- Objective A -
Write out everything in the operator class text from "Note: The test" down to "the UnaryOperator destructor.".
- Objective B -
For each statement below, say whether the operator class text agrees with it, answering yes or no and quoting the words of the text that decide it. (i) The Walk() function in UnaryOperator should be made public. (ii) BinaryOperator is to be an abstract class derived from Operator. (iii) UnaryMinus is derived from BinaryOperator.
Text section start
Note: The test program assumes that the tree may be cleaned up by performing a delete. The easiest way to accomplish this is to assume that every Node will be allocated (new) from the heap, and so can be validly deleted. Do the appropriate delete(s) in the UnaryOperator destructor.

Implement the Walk() virtual member function in the UnaryOperator class. [Why there?]  Make it protected

Hint: This Walk() function will make recursive calls to itself and other virtual Walk() member functions.

  1. Create the concrete (non-abstract) class UnaryMinus, derived from UnaryOperator. It should have a very simple public constructor (with what for arguments?). Implement the Evaluate() and Name() virtual functions for this class.
  1. All binary operators share some common attributes. Naturally, every binary operator is an Operator. In addition, each binary operator needs two pointers -- one to its left operand (child) node, and one to its right operand (child) node. Create an abstract class, BinaryOperator, publically derived from Operator. This class will serve as the base class for all binary operators. It will contain data members and member functions common to all binary operators.
Text section end
Raw data start
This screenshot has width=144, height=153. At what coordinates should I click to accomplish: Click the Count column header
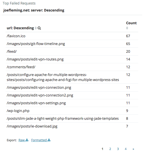click(131, 23)
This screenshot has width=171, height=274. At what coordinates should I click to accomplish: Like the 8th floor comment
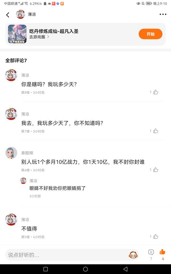[156, 92]
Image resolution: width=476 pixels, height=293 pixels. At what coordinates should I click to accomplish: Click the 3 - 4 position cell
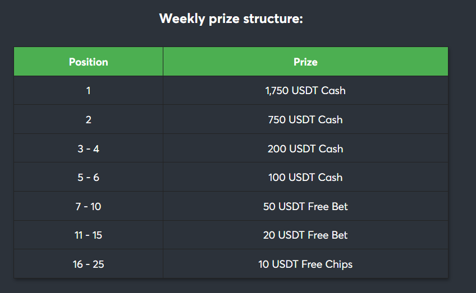tap(88, 148)
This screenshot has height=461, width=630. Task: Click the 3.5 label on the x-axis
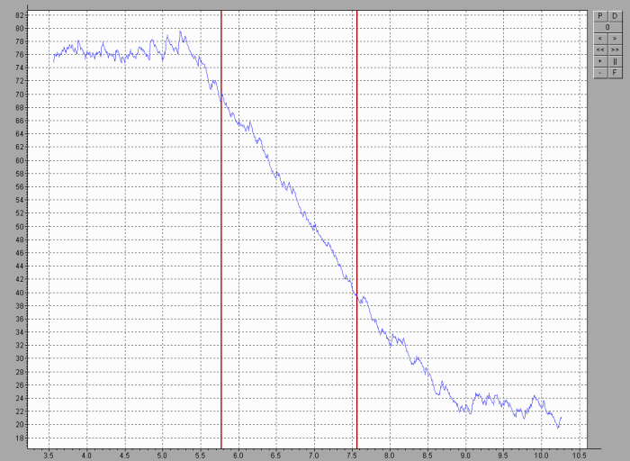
Raw data end
- Full output A -
Note: The test program assumes that the tree may be cleaned up by performing a delete. The easiest way to accomplish this is to assume that every Node will be allocated (new) from the heap, and so can be validly deleted. Do the appropriate delete(s) in the UnaryOperator destructor.

- Full output B -
(i) No: "Make it protected"
(ii) Yes: "Create an abstract class, BinaryOperator, publically derived from Operator."
(iii) No: "Create the concrete (non-abstract) class UnaryMinus, derived from UnaryOperator."